Reputation: 363
I am working with Tensorflow & trying to build a deep network model. I will use ReLU activation with SGD/Adam optimizer (minimization of cross-entropy) & L2 regularizer (penalize large weights to over-fit).
My dataset has 115599 rows with 13 columns, from which 1:12 columns are actually input (X) & 13th column is the binary response. I have standardized the input X.
For weights & bias, we are supposed to take sample from a Gaussian distribution with zero mean & variance 1. Previously when I am doing it with MNIST dataset, we are setting the weights & biases at zero with W = tf.Variable(tf.zeros([784, 10]))
& b = tf.Variable(tf.zeros([10]))
as the response had 10 different levels (0-9).
My question is, how can I specify the weights for a binary response which has only two different levels. Should I put b = tf.Variable(tf.zeros([2]))?

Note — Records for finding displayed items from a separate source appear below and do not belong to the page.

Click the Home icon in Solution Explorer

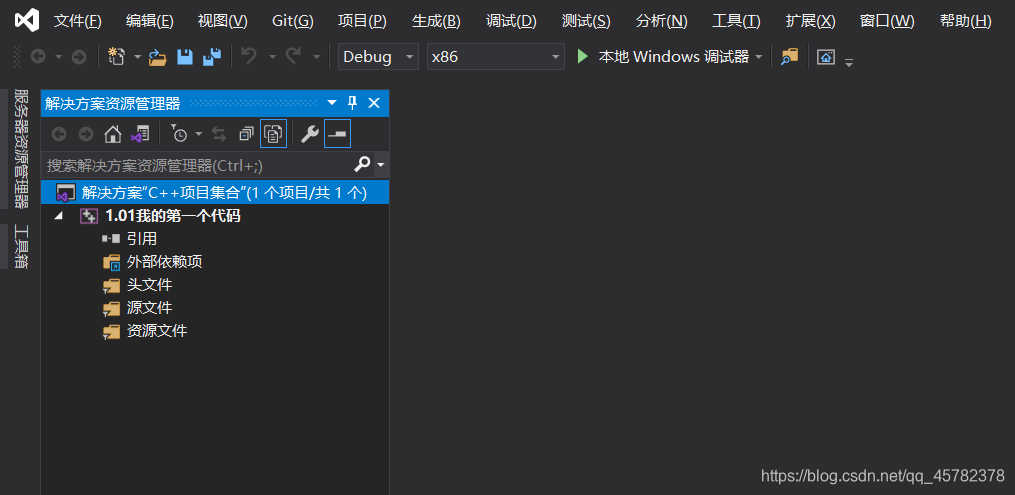pyautogui.click(x=113, y=135)
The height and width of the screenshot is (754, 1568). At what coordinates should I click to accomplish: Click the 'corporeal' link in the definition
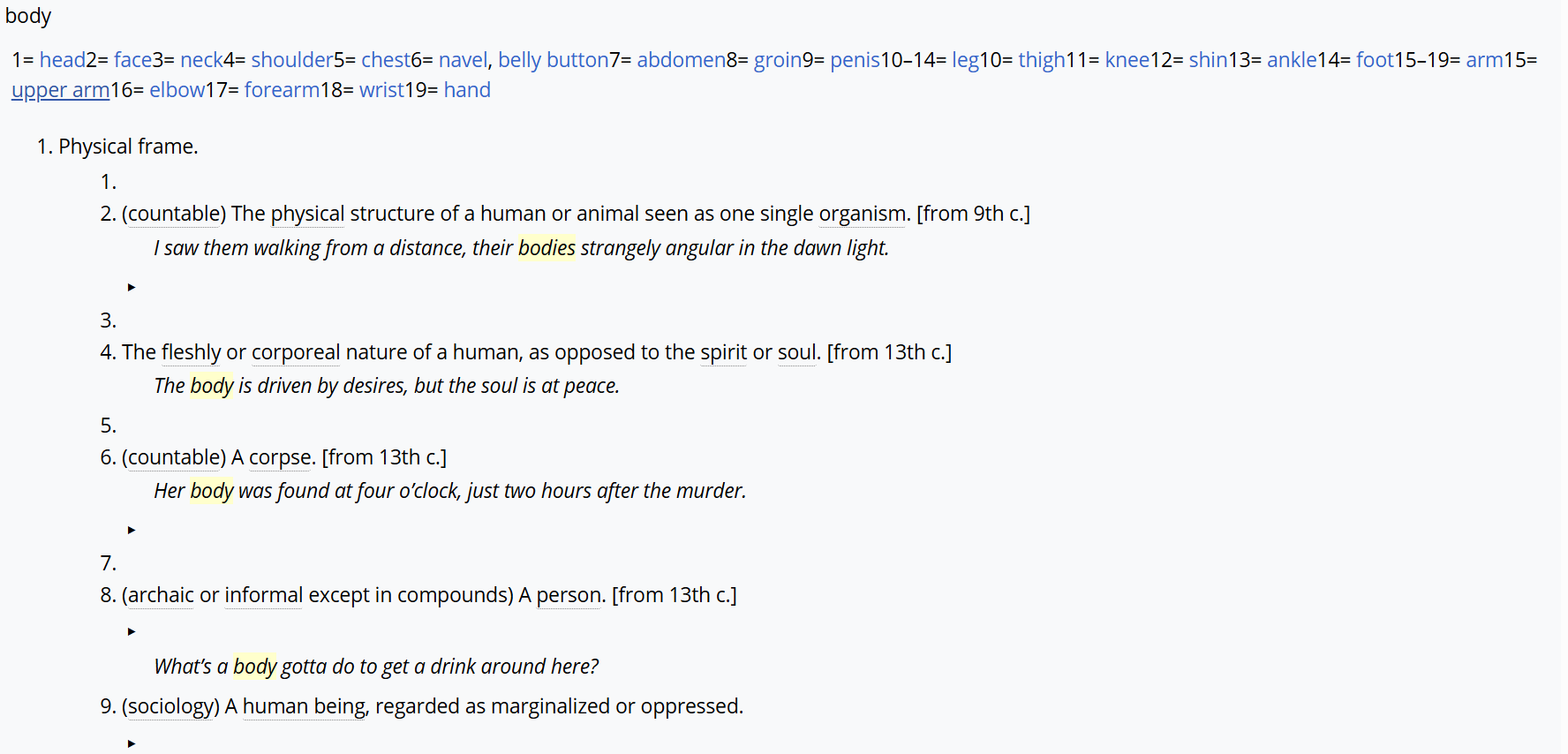pos(296,352)
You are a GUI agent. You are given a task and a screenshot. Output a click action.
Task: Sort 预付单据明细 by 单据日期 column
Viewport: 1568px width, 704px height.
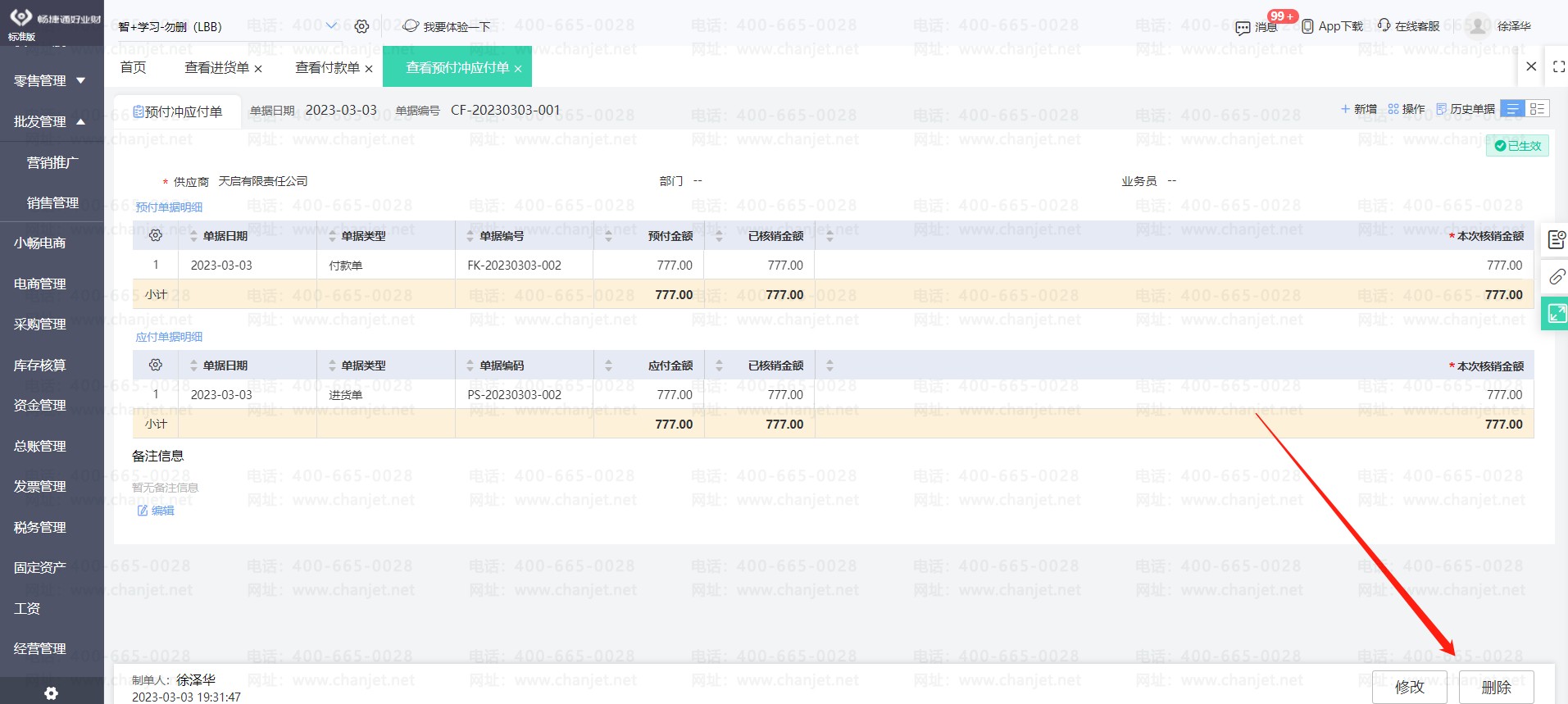pos(193,236)
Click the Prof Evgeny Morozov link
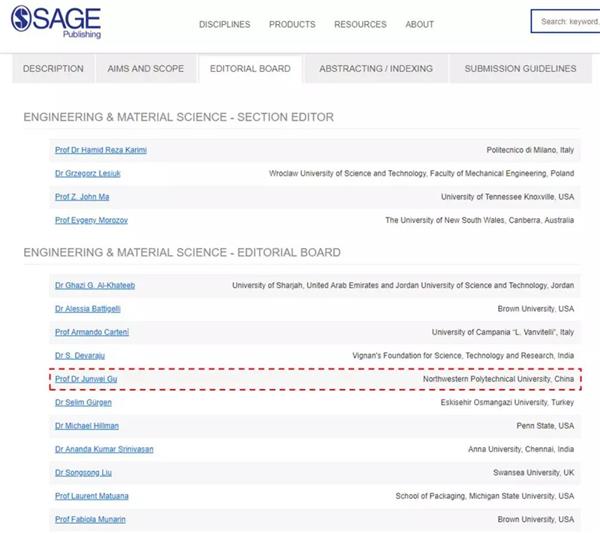600x534 pixels. pyautogui.click(x=91, y=220)
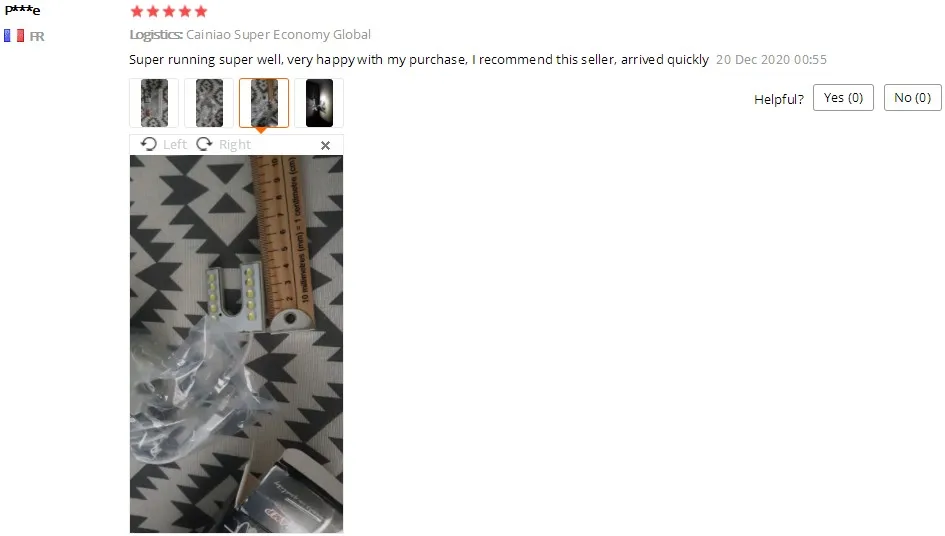Close the enlarged review photo viewer
The image size is (945, 536).
325,145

The code I tried so far placed below;
import tensorflow as tf
import numpy
import pandas as pd
df_X=pd.read_csv('/home/prm/use_validation.csv',usecols = [0,1,2,3,4,5,6,7,8,9,10,11],skiprows=[0],header=None)
df_scale = (df_X - df_X.min()) / (df_X.max() - df_X.min())
d = df_scale.values
Response = pd.read_csv('/home/prm/use_validation.csv',usecols = [12],skiprows=[0],header=None)
labels = Response.values
data_use = numpy.float32(d)
labels = numpy.array(Response,'str')
#tensorflow
x = tf.placeholder(tf.float32,shape=(115599, 12))
x = data_use
w = tf.random_normal([100,115599],mean=0.0, stddev=1.0, dtype=tf.float32)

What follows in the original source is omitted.